REPUBLIKA.CO.ID, JAKARTA -- Pemerintah perlu mencari jalan tengah untuk  alternatif dari rencana revisi Peraturan Menteri Energi dan Sumber Daya Mineral No 49 Tahun 2018 tentang  Penggunaan Sistem PLTS Atap oleh konsumen PLN agar APBN dan PLN tidak terbebani.

Mukhtasor, mantan Anggota Dewan Energi Nasional menilai dengan adanya revisi Permen yang baru tersebut berpotensi merugikan PLN. Porsi rasio ekspor impor 65 persen menjadi 100 persen kata Mukhtasor malah juga akan berpotensi membebani APBN.

“Kalau di jaringan PLN harus bayar. Padahal salah satu misi BUMN itu untuk keuntungan. Kalau yang diuntungkan sebagian, maka tidak akan berlangsung lama,” kata Mukhtasor dalam sebuah diskusi, Kamis (19/8).

Menurut Mukhtasor, jika selisih harga listrik PLTS Atap dibayar oleh APBN itu akan membebani. Kalau asumsinya negara mampu, APBN harus dialokasikan untuk investasi EBT. “Khusus PLTS Atap saya sampaikan ke Presiden ada jalan tengah bagi semua pemangku kepentingan dan menjadi model gotong royong sebagai bangsa,” ujarnya.

Sunarsip, Kepala Ekonom The Indonesia Economic Intelligence, mengatakan kondisi pasokan listrik di Jawa dan Bali sebenarnya over capacity. Kalau muncul istilah gagasan baru dengan mengembangkan EBT, apalagi PLTS Atap,  harus diperhitungkan kondisi kelebihan pasokan yang terjadi saat ini.

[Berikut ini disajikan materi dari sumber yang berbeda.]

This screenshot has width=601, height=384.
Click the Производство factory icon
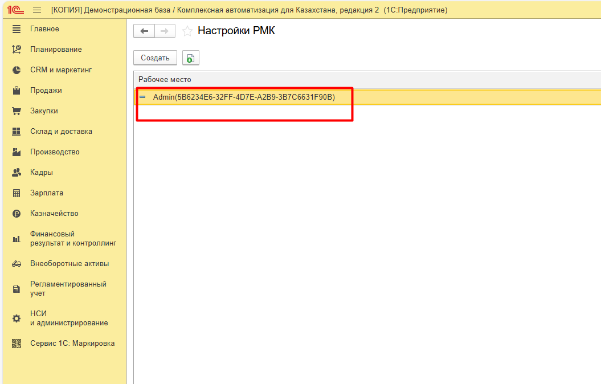(x=17, y=152)
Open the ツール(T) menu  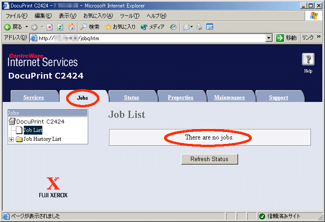coord(130,16)
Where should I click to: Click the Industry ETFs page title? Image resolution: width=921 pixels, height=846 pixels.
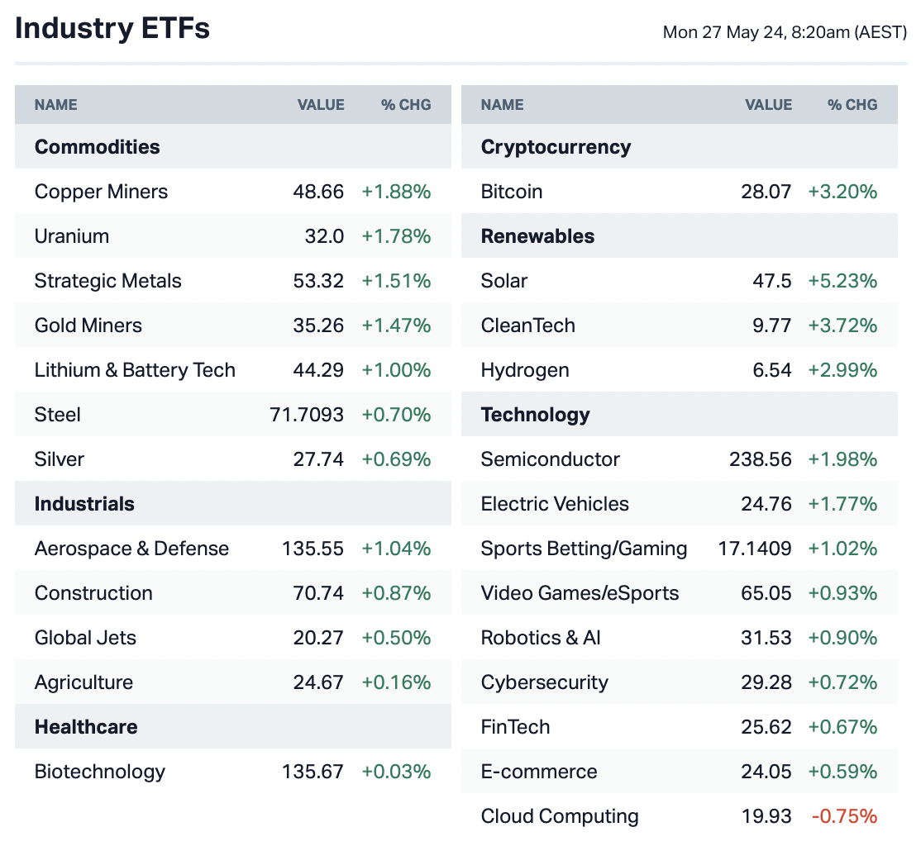tap(112, 28)
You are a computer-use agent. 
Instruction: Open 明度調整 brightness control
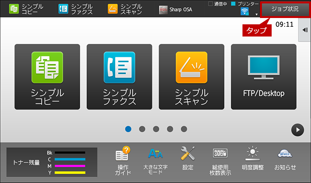[x=253, y=159]
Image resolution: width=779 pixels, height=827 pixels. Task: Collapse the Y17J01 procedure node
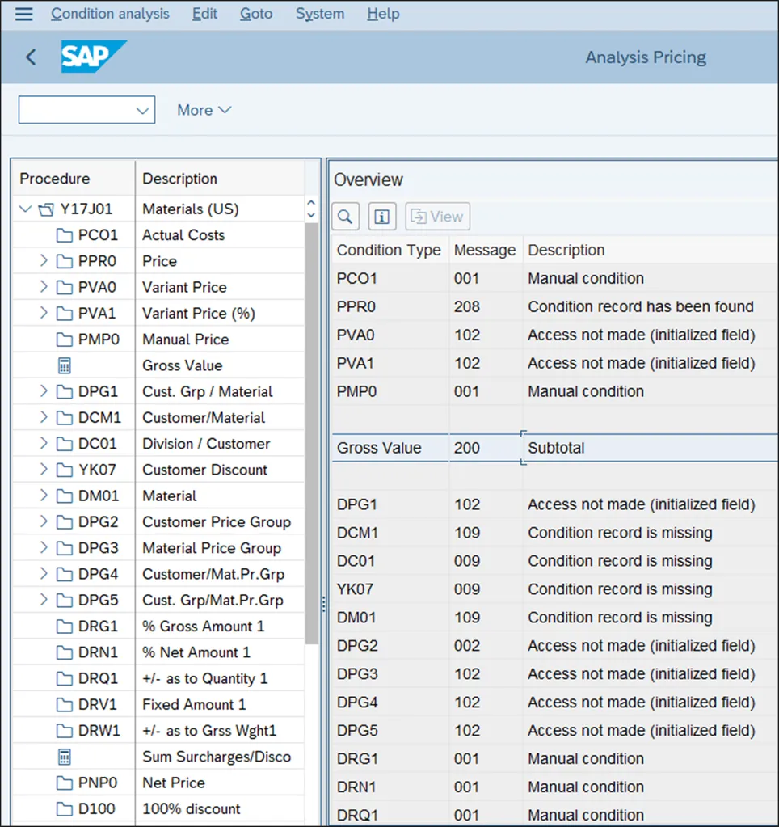pos(23,209)
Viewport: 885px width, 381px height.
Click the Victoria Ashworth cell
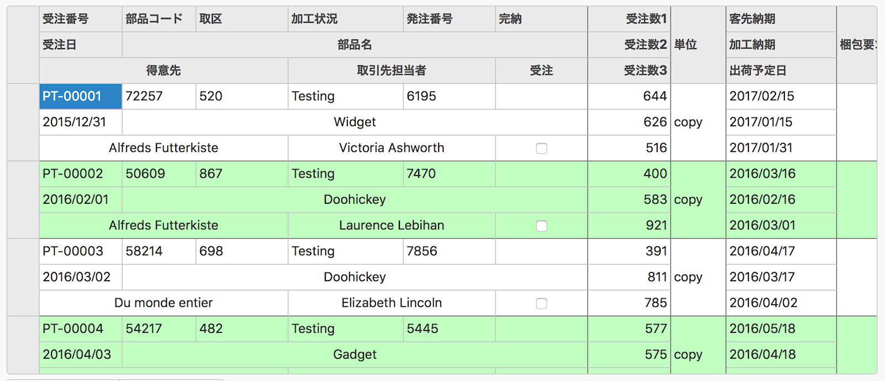click(x=392, y=148)
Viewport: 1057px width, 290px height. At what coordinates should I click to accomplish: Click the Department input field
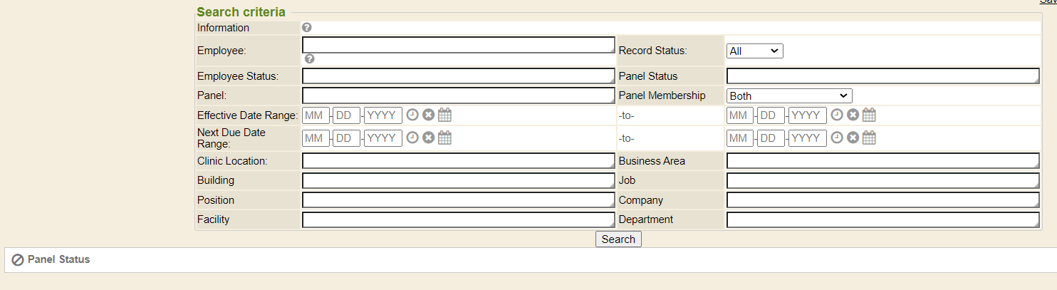(882, 219)
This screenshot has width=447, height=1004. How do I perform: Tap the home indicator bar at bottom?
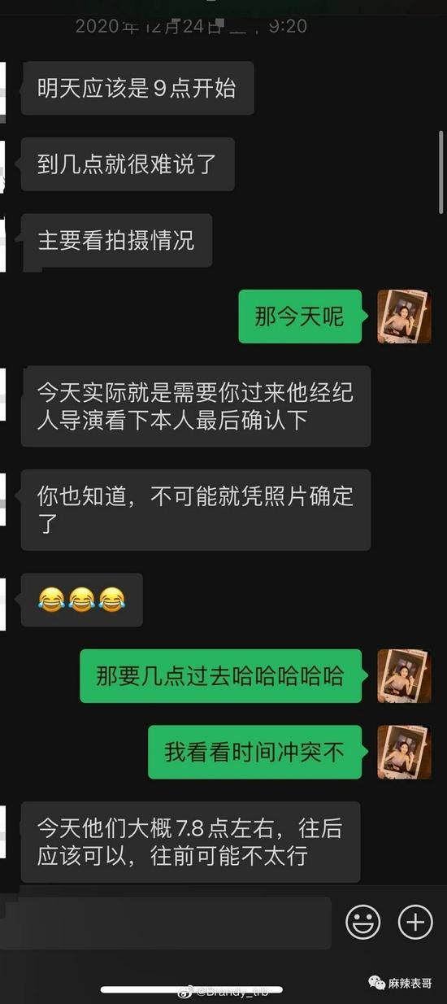192,990
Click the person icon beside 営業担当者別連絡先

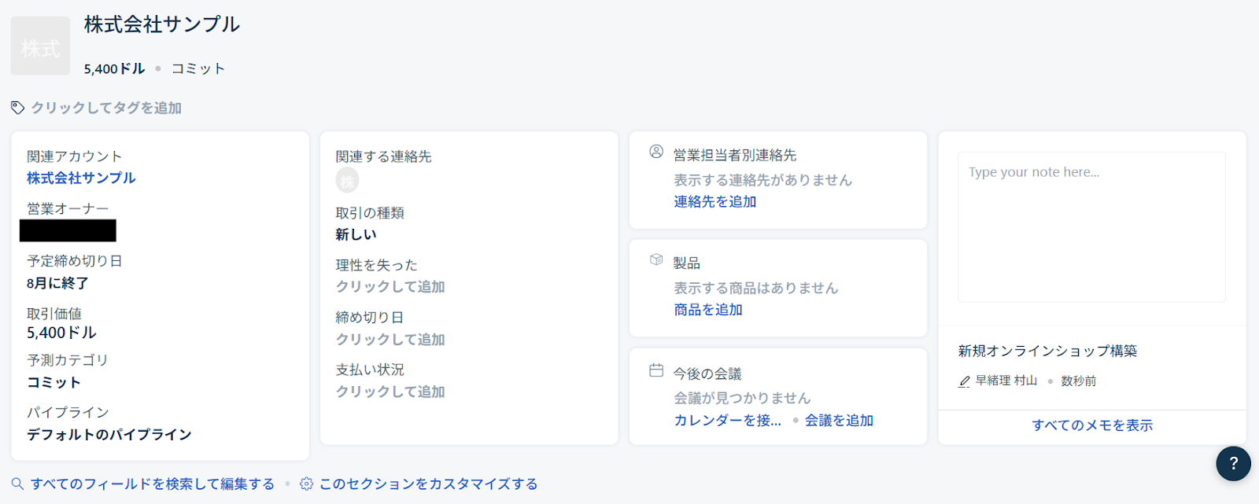click(x=656, y=152)
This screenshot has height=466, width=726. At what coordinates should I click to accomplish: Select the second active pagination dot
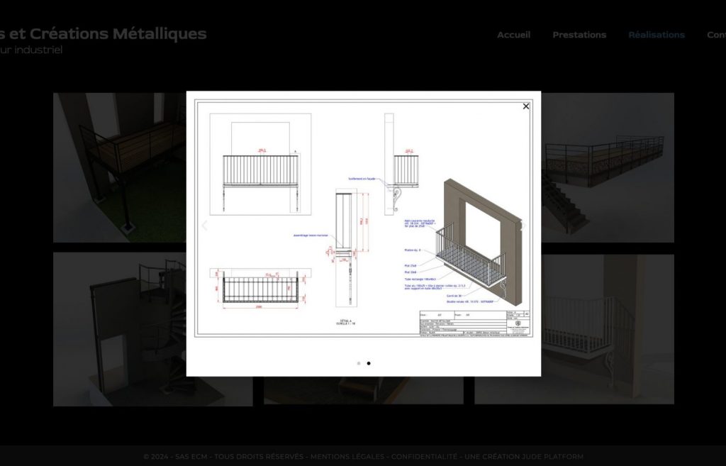pyautogui.click(x=369, y=363)
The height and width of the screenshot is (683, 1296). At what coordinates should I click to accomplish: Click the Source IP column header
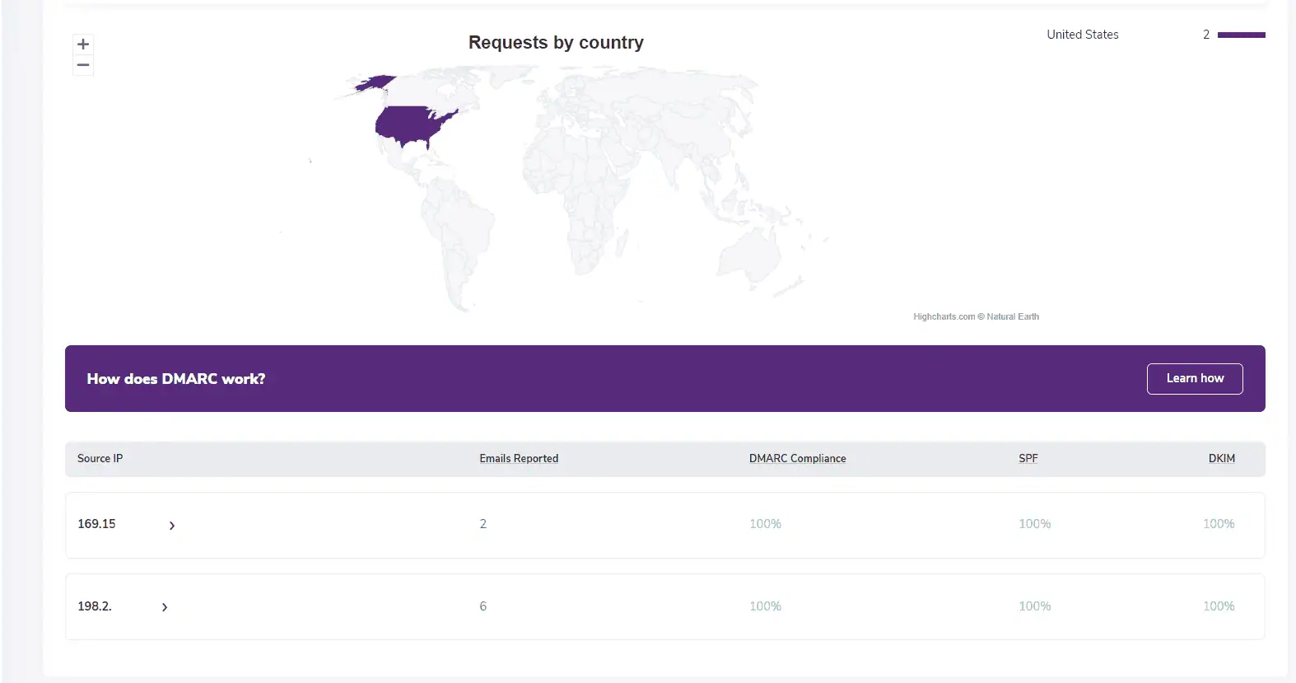pos(100,459)
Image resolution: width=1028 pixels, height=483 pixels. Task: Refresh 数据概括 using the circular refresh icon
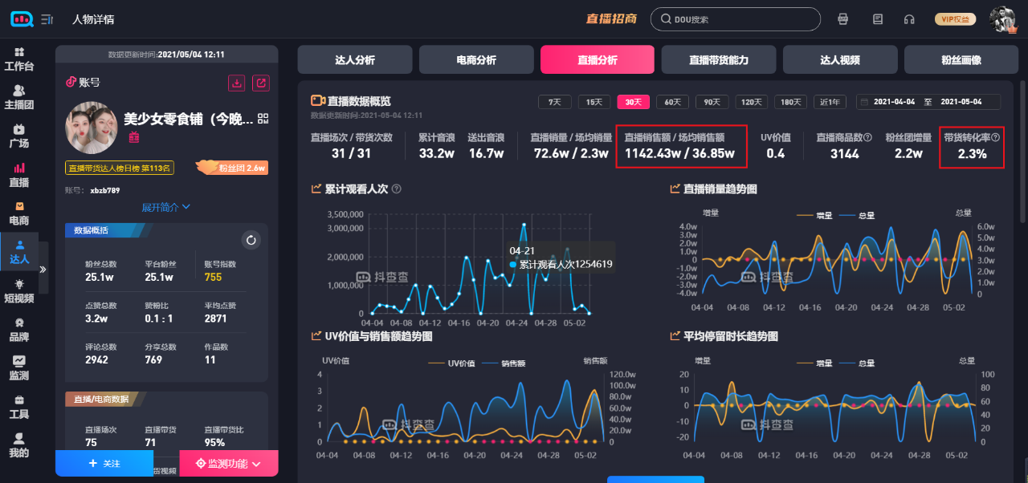[x=251, y=239]
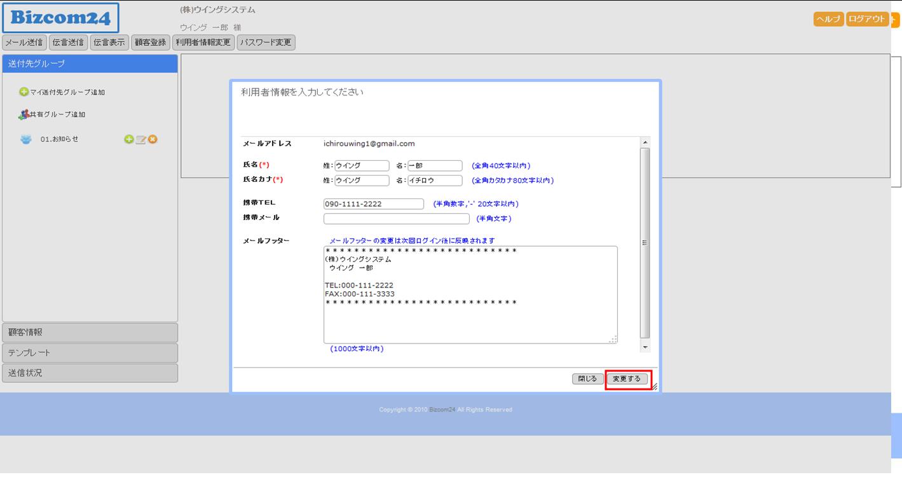This screenshot has width=902, height=498.
Task: Expand the テンプレート accordion section
Action: click(x=90, y=352)
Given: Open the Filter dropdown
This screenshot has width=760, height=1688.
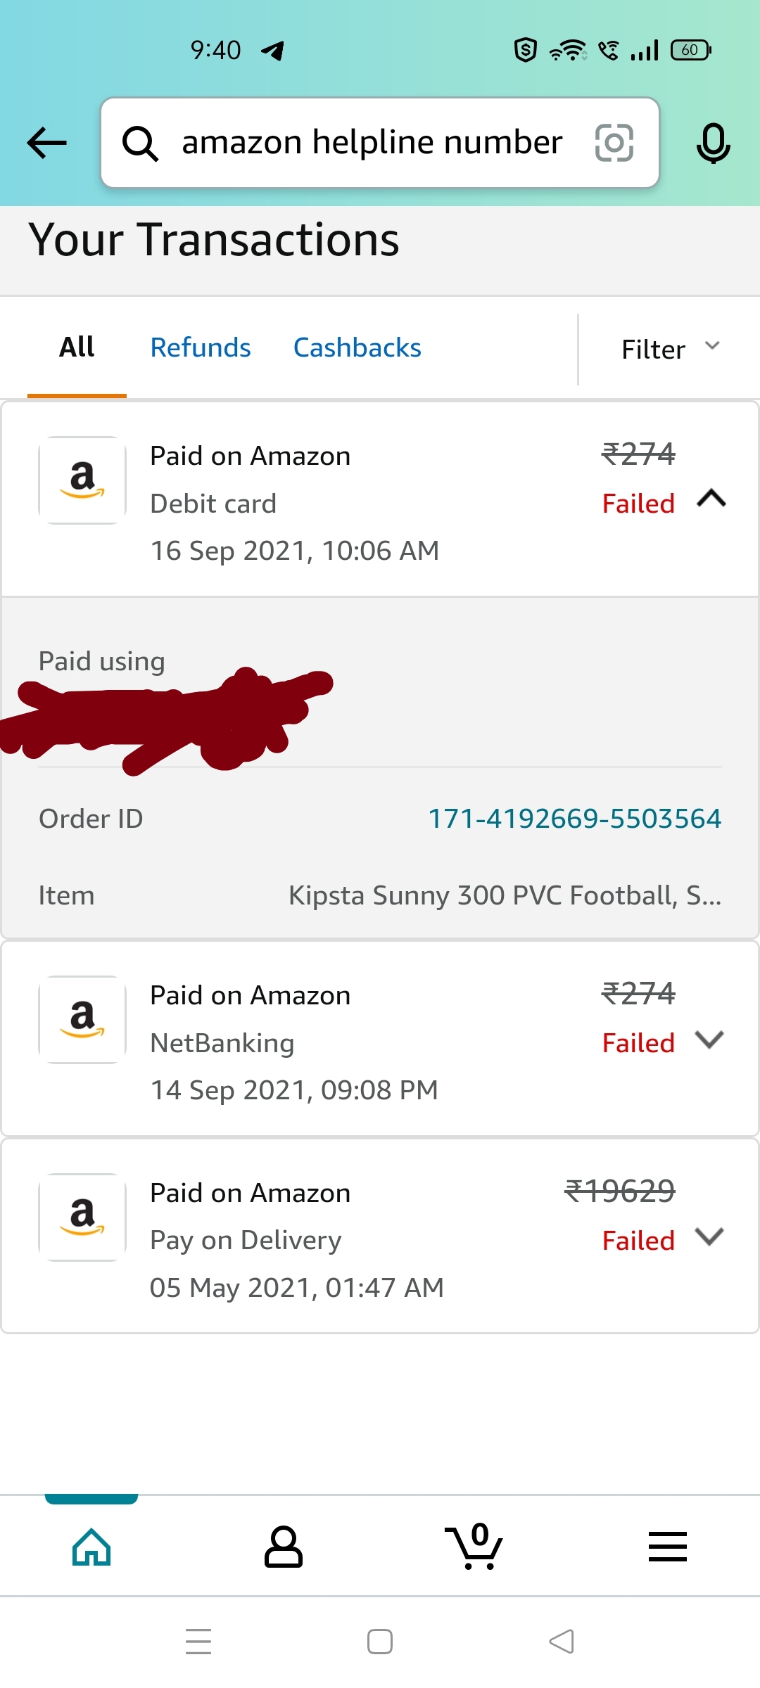Looking at the screenshot, I should (x=670, y=349).
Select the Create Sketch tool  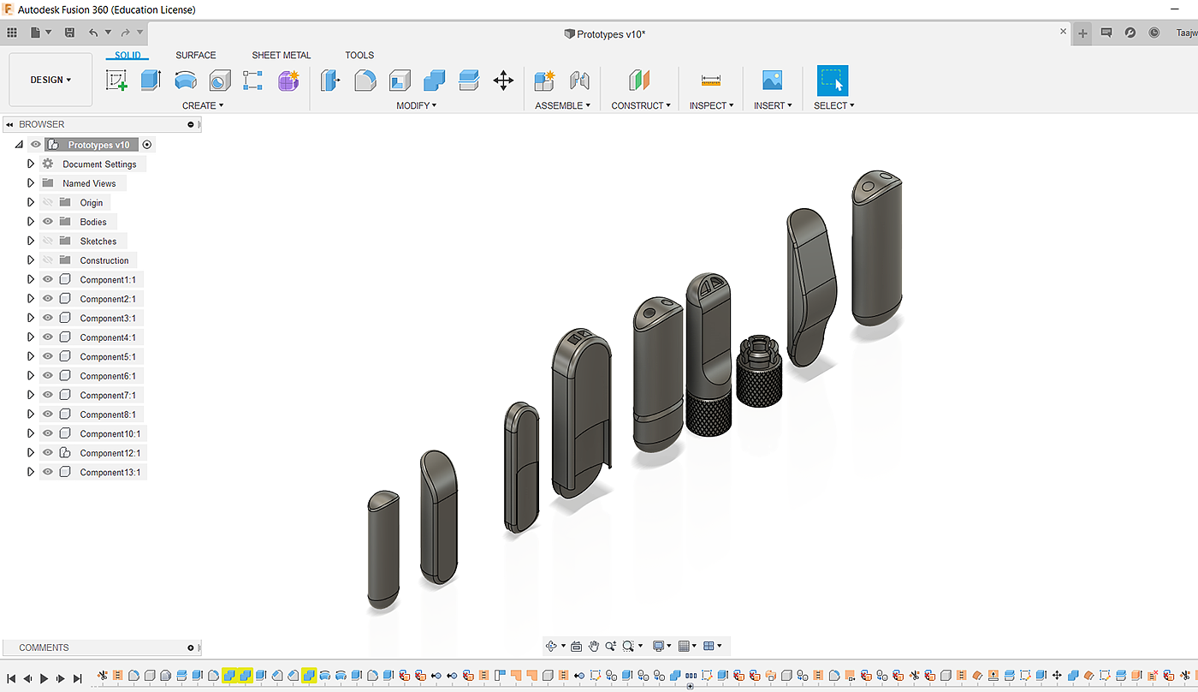[x=116, y=81]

“Jangan sampai  pengembangan massif PLTS A malah membebani PLN dan keuangan negara. Yang menjadi catatan bahwa sebenarnya target rencana induk energi disusun dengan asumsi yang optimistis, padahal realisasinya kita tidak pernah mengalami pertumbuhan ekonomi sampai 7 persen,” ungkap dia.

Chrisnawan Aditya, Direktur Aneka Energi Baru dan Energi Terbarukan Ditjen EBTKE Kementerian ESDM, mengatakan prinsip yang dipegang pemerintah sebagai regulator harus imbang. Bahwa regulasi itu tidak bisa memuaskan semua pihak, ketika timbangan lebih berat ke utility, akan ada reaksi dari pihak lain.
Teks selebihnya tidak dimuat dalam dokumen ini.